Required work: Resume the article below about Trump's private remarks on the Ukraine aid, picking up right after its final sentence.

Text under study:
*** Block opens ***

Republicans claim that two private remarks by President Donald Trump clear him of wrongdoing in the Ukraine scandal. The first remark, supposedly made on Aug. 31 to Sen. Ron Johnson of Wisconsin, was that Trump would “never” require Ukraine to do anything for him in order to get military aid he had suspended. The second remark, made on Sept.
7 or Sept. 9 to Gordon Sondland, the U.S. ambassador to the European Union, was that Trump wanted “nothing” from Ukraine. These two statements, according to Republicans, prove that Trump didn’t withhold the aid or a White House meeting as leverage to extract favors—specifically, investigations of former Vice President Joe Biden and other Democrats—from Ukrainian President Volodymyr Zelensky.
But now it turns out that by the time Trump spoke to Johnson, the president already knew he was under investigation for extorting Zelensky. This discovery, reported on Tuesday night by the New York Times, inverts the meaning of Trump’s statements to Johnson and Sondland. Trump wasn’t telling the truth. He was launching his cover story.
Trump has been peddling the “no quid pro quo” line in public since late September, when he disclosed a rough transcript of his July 25 call with Zelensky. A week later, on Oct. 3, the House of Representatives released text messages that had been exchanged between Sondland and Bill Taylor, the acting U.S. ambassador to Ukraine. In a message dated Sept. 9, Taylor had warned Sondland that it was “crazy to withhold security assistance for help with a political campaign.” Five hours later, Sondland had written back: “Bill, I believe you are incorrect about President Trump’s intentions. The President has been crystal clear no quid pro quo’s of any kind.”

*** Block closes ***

Given data:

*** Block opens ***

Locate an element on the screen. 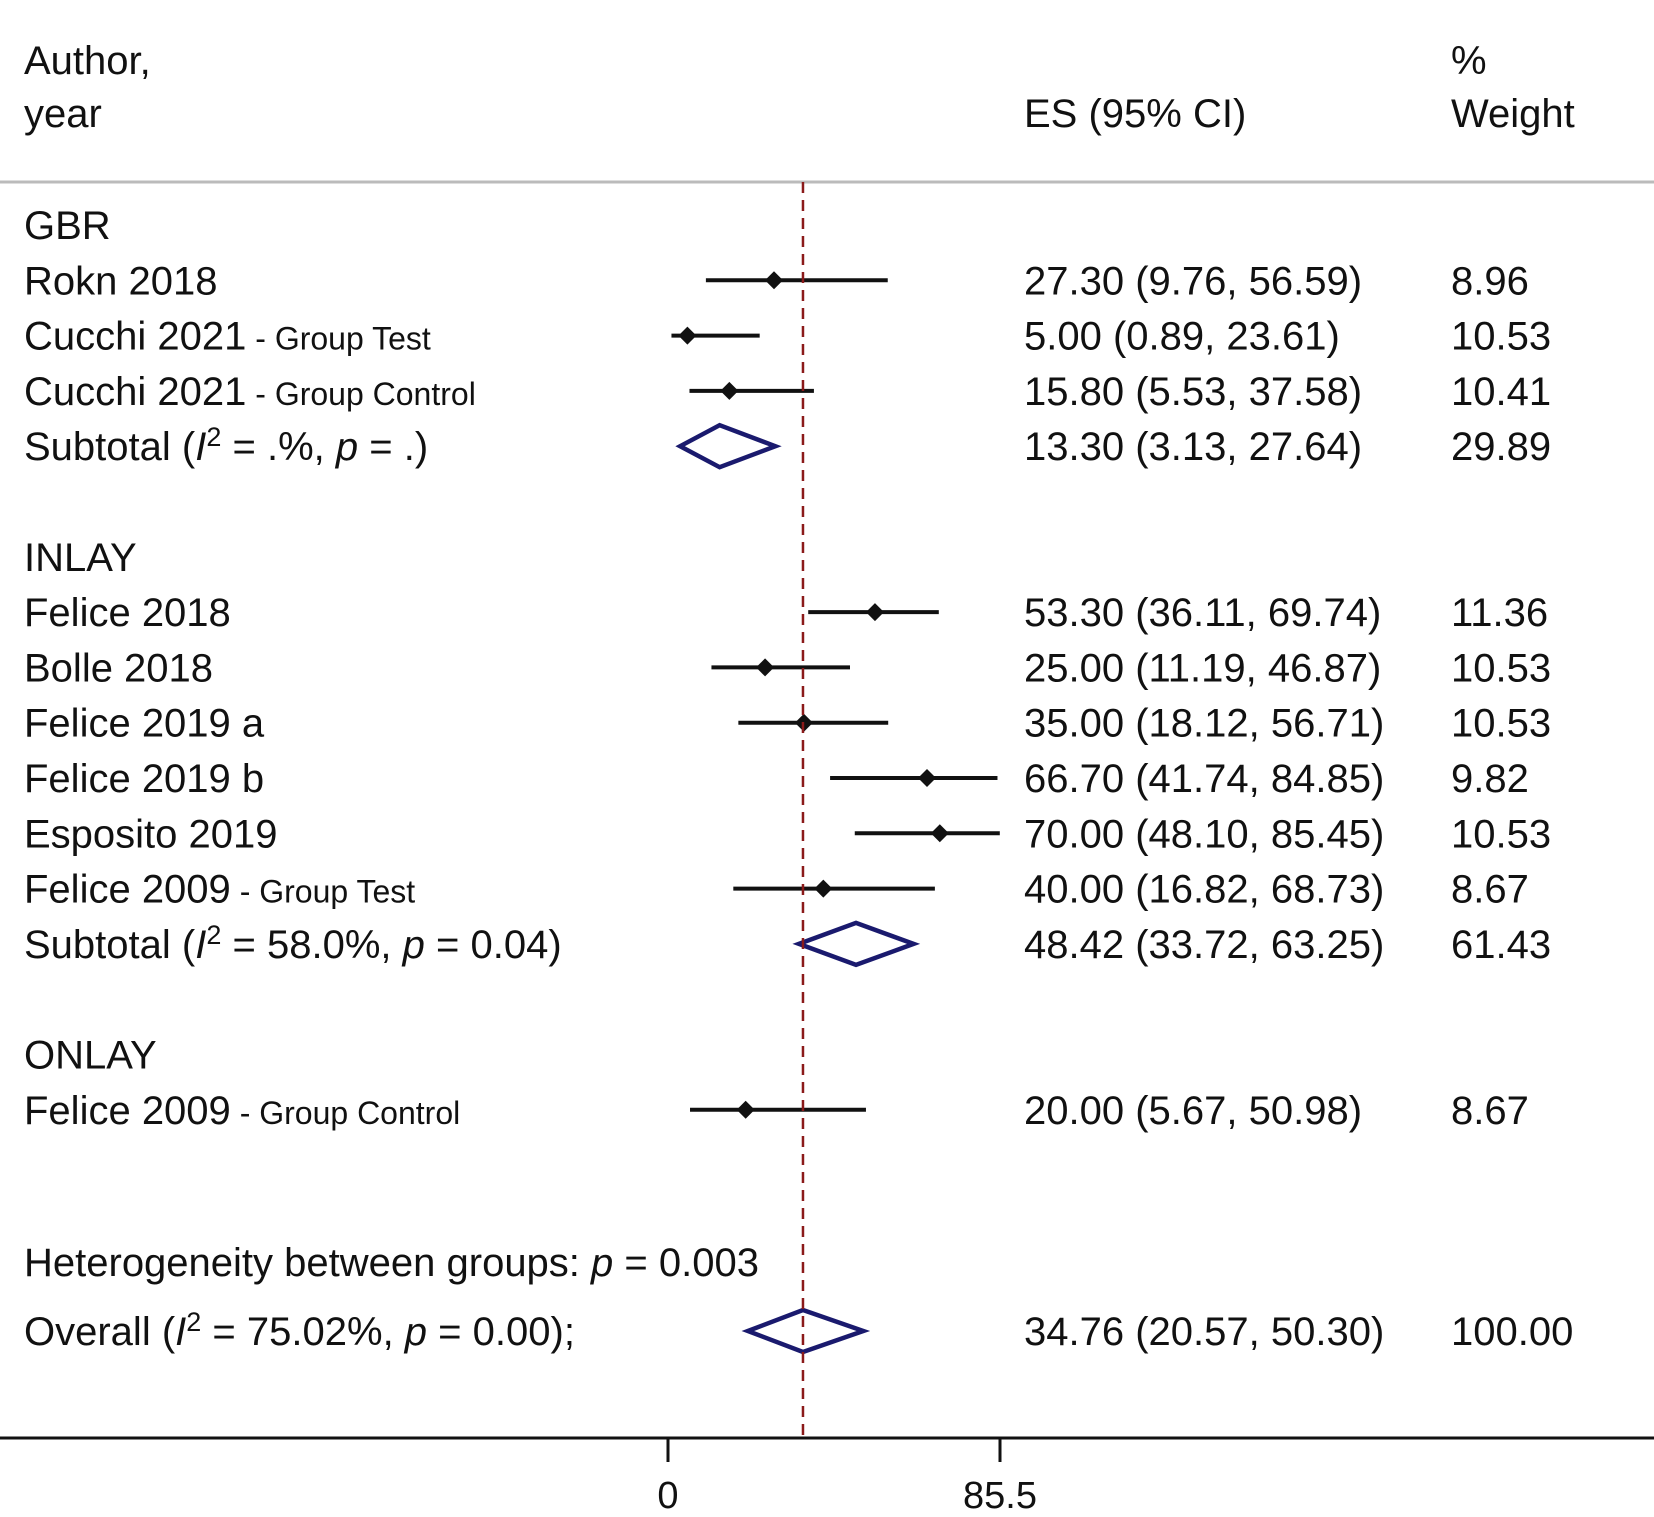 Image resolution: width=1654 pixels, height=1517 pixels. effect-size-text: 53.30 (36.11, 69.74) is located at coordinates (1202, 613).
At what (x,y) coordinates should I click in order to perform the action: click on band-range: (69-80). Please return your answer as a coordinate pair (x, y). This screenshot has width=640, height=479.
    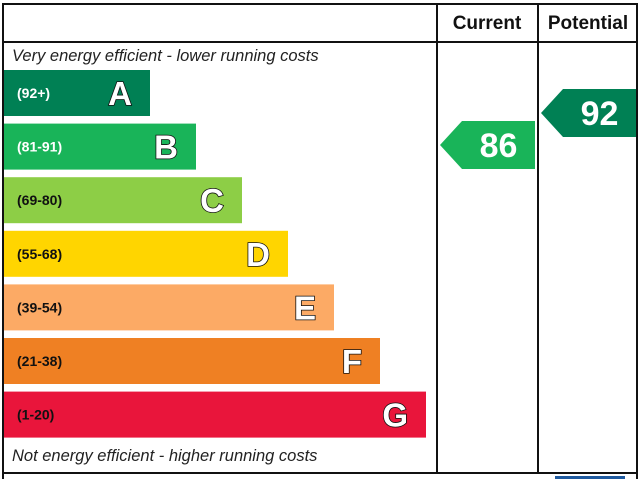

*** Block closes ***

Exercise response:
Trump cited these texts as proof of his innocence. On Oct. 4, the morning after they were released, he boasted to reporters that Sondland “said there was no quid pro quo. That’s the whole ballgame.”
That evening, the president got more ammunition. In a Wall Street Journal interview, Johnson said that on Aug. 31, he had called Trump to find out whether the aid was being withheld as leverage to get something from Ukraine. According to Johnson, Trump had replied with an expletive and said, “No way. I would never do that. Who told you that?” Johnson had answered that he’d heard it from Sondland. According to Johnson, Trump signaled that the aid would soon be released, telling the senator, “You’ll probably be happy with my decision.”
Johnson claimed that his story substantiated Trump’s innocence. It showed that on Aug. 31—well before House Democrats were alerted to a whistleblower complaint about Trump’s alleged extortion of Ukraine—Trump had dismissed the idea. “When I asked the president about that, he completely denied it,” Johnson recalled on Meet the Press. “He vehemently, angrily denied it. He said, ‘I’d never do that.’ ”
On Oct. 17, Sondland further bolstered the president’s defense. In a deposition before the House Intelligence Committee, he testified that before writing his “no quid pro quo” text on Sept. 9, he had called Trump directly to find out why the aid was being withheld. “I asked the president, ‘What do you want from Ukraine?’ ” Sondland told the committee. “The president responded, ‘Nothing. There is no quid pro.’ ” Sondland claimed that Trump had told him, “I want nothing. I don’t want to give them anything, and I don’t want anything from them.” He recalled that Trump “kept repeating ‘no quid pro quo’ over and over again.”
Last week, at an open hearing of the Intelligence Committee, Republicans seized on Sondland’s story. Nine times, they repeated the two sterling quotes: “No quid pro quo” and “I want nothing.” Ohio Rep. Jim Jordan, Trump’s point man on the committee, declared that these words were “the best direct evidence we have” of the president’s intent.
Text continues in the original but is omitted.